#### Problem set:
1. Using the forum thread below on the sin unto death, say whether each statement agrees with it. Answer yes or no and quote the words that decide it.
(a) Jeremy cites Matthew 7:13-14 for what Jesus said about the broad road and the narrow road.
(b) andreas counts murder as an unforgivable sin.
(c) The post signed Lori refers to Psalm 51.
2. Answer these questions from the forum thread below on the sin unto death.
(a) Which verse does Jeremy give as one of the most clear-cut statements on the expected behavior of those who belong to God?
(b) On what date did andreas post?
(c) According to just_grace's post, what does it seem is possible?
3. In the forum thread below on the sin unto death, rewrite the paragraph beginning "What I think we might consider here" more briefly, keeping its main facts.

## Begin Selected passage

Psalm 19 speaks of a PRESUMPTUOUS SIN. Thats when we think to ourselves while we are doing the sin &quot;oh, it's no big deal...&quot; What? No big deal? At any time when we sin against that which we know to be truth, we sin the presumptuous sin.

So, by denying truth, by going against God, and sinning when we think it's alright, I believe we commit the sin unto death.

Thank you for reading this. I hope it has come through the way I wanted it to.

MAY GOD BLESS YOU.

Lori


----------



## Jeremy (May 17, 2005)

Don't know if anyone will read this since it's been a month after the last post. 

What I think we might consider here is the whole context of the book of I John. In my study and estimation, what John is basically doing in this epistle is giving a picture or revelation of the true children of God vs. the children of the devil. It is an encouragement to stay focused on Christ, forgiveness and eternal life and not to be deceived or led astray by false teaching. (See I John 2:24-27) 

If we keep in mind what Jesus said about the broad road vs. the narrow road (Matt. 7:13-14) we will understand more clearly any arguments in scripture like John is giving in his epistle. So if there is a goat in the sheepfold who does not belong to Jesus, his apostasy will reveal him for who he is. On the other hand, God's sheep will continually seek to stay on the straight and narrow until the end. 

Salvation is not by works, but the Scripture declares that it is unto good works (Eph. 2:10)

One of the most clear-cut statements in all the Bible as to the expected behavior of those who belong to God is this:

'In this the children of God and the children of the devil are manifest: Whoever does not practice righteousness is not of God, nor is he who does not love his brother.' "“I John 3:10

That verse right there should shed light on the subject. Keep in mind, compare scripture with scripture.


----------



## andreas (May 17, 2005)

In Matthew 12 , Jesus spoke about speaking against the Holy Spirit. He said: "Anyone who speaks against the Holy Spirit will not be forgiven, either in this age or in the age to come."
What the unforgivable sin ?. It is not murder, theft, adultery, or drunkenness. These are sins, but not unforgivable. One who is guilty of the sin of murder, theft, adultery or drunkenness will be forgiven if he repents. The unforgivable sin is a conscious rejection of the work of the Holy Spirit,which is a sin unto death. 

andreas.


----------



## just_grace (Jun 26, 2005)

*Corinthian sinners...*

It seems that some in Corinth were weak and ill and some had 'fallen asleep' because of wrong doing...

'For anyone who eats and drinks without discerning the body eats and drinks judgment on himself. 
That is why many of you are weak and ill, and some have died'. 
1 Cor 11

'all wrong doing is sin but there is sin that does not lead to death' 
1 John 5

So it seems that it's possible to suffer physical death for sin.


----------

## End Selected passage
## Begin Dataset section

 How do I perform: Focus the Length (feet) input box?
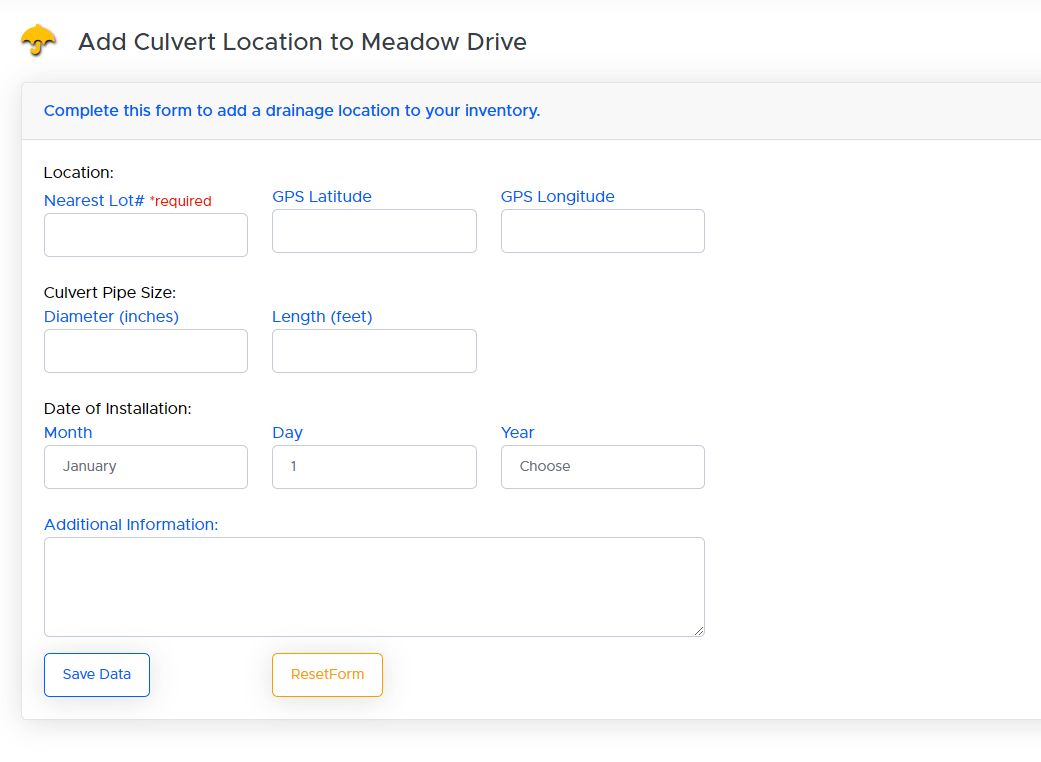point(374,351)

## End Dataset section

#### Exercise responses:
1.
(a) Yes: "If we keep in mind what Jesus said about the broad road vs. the narrow road (Matt. 7:13-14)"
(b) No: "It is not murder, theft, adultery, or drunkenness."
(c) No: "Psalm 19 speaks of a PRESUMPTUOUS SIN."

2.
(a) I John 3:10
(b) May 17, 2005
(c) To suffer physical death for sin.

3. Jeremy suggests reading the question in light of the whole of I John. In that epistle, he says, John contrasts the true children of God with the children of the devil and urges readers to stay focused on Christ, forgiveness and eternal life rather than be led astray by false teaching (I John 2:24-27).